Diese Voraussetzung ist im Streitfall erfüllt. Bis zum Eingang der Einkommensteuererklärung der Klägerin für das Jahr 2009 am 22. Dezember 2010 hatte das FA keinen Anhaltspunkt für die Annahme, dass die Eheleute getrennt lebten oder sogar geschieden waren. Vielmehr hatten diese noch im Oktober 2009 eine gemeinsame Einkommensteuererklärung für das Jahr 2008 abgegeben, die keinen Hinweis auf die zu diesem Zeitpunkt bereits mehr als ein Jahr zurückliegende Trennung enthielt. Am 22. Dezember 2010, als das FA erstmals von der Trennung der Eheleute Kenntnis erlangte, waren die Vorauszahlungen für 2010 aber bereits vollständig entrichtet. Die nachträgliche Kenntniserlangung des FA konnte die nach den Verhältnissen der Zahlungszeitpunkte zu bestimmende Tilgungswirkung nicht rückwirkend verändern.
Die von der Klägerin geleisteten Zahlungen wurden damit für Rechnung beider Gesamtschuldner entrichtet und sind deshalb nach Köpfen zwischen ihnen aufzuteilen (BFH-Urteil in BFHE 222, 235, BStBl. II 2009, 38).

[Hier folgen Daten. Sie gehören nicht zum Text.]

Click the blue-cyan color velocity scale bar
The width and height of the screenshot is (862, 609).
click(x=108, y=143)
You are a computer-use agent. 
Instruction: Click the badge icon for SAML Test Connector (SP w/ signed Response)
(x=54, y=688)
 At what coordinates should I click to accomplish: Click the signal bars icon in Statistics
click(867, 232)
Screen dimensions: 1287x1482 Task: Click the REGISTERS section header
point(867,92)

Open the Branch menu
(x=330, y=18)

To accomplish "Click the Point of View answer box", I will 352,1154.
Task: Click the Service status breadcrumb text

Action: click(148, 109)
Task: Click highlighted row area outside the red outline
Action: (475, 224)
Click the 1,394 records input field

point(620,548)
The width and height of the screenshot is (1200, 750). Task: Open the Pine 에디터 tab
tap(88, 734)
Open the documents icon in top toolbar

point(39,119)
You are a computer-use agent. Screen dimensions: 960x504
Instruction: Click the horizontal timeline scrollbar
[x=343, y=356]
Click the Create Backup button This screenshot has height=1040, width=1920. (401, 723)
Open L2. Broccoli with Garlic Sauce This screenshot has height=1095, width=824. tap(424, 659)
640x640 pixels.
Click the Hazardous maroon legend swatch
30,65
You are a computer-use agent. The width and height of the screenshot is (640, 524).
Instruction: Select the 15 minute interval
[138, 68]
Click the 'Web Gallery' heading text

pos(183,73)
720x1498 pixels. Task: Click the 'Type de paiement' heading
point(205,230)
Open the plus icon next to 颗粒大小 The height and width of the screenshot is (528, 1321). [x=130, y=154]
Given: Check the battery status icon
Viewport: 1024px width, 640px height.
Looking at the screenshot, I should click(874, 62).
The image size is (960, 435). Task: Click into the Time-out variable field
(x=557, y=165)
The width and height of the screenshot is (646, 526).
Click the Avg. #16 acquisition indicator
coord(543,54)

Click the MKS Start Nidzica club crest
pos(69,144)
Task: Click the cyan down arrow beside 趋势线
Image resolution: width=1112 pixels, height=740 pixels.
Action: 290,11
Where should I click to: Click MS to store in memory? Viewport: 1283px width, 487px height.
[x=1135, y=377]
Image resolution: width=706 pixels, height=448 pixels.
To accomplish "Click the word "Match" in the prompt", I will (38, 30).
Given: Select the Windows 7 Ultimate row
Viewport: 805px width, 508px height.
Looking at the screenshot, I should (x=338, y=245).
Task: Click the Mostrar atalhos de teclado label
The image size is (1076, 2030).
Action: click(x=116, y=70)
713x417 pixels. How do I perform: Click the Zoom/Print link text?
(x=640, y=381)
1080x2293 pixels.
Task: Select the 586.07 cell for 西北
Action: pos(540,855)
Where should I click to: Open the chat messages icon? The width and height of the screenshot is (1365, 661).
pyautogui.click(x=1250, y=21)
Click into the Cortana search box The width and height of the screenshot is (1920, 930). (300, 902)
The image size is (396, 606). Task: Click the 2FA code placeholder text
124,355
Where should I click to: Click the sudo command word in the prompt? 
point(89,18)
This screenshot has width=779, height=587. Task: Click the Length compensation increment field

2. Die Klage ist daher abzuweisen. Die Kosten des Rechtsstreits sind der Klägerin als der unterlegenen Beteiligten aufzuerlegen (§ 135 Abs. 1 der Finanzgerichtsordnung - FGO -). Die Zulassung der Revision beruht auf § 115 Abs. 2 Nr. 1 FGO. Die Frage, ob Zahlungen, die Eheleute nach Trennung oder Scheidung auf eine Gesamtschuld leisten, bis zur Kenntniserlangung des FA von diesen Umständen noch auf Rechnung beider Gesamtschuldner erfolgen, hat grundsätzliche Bedeutung.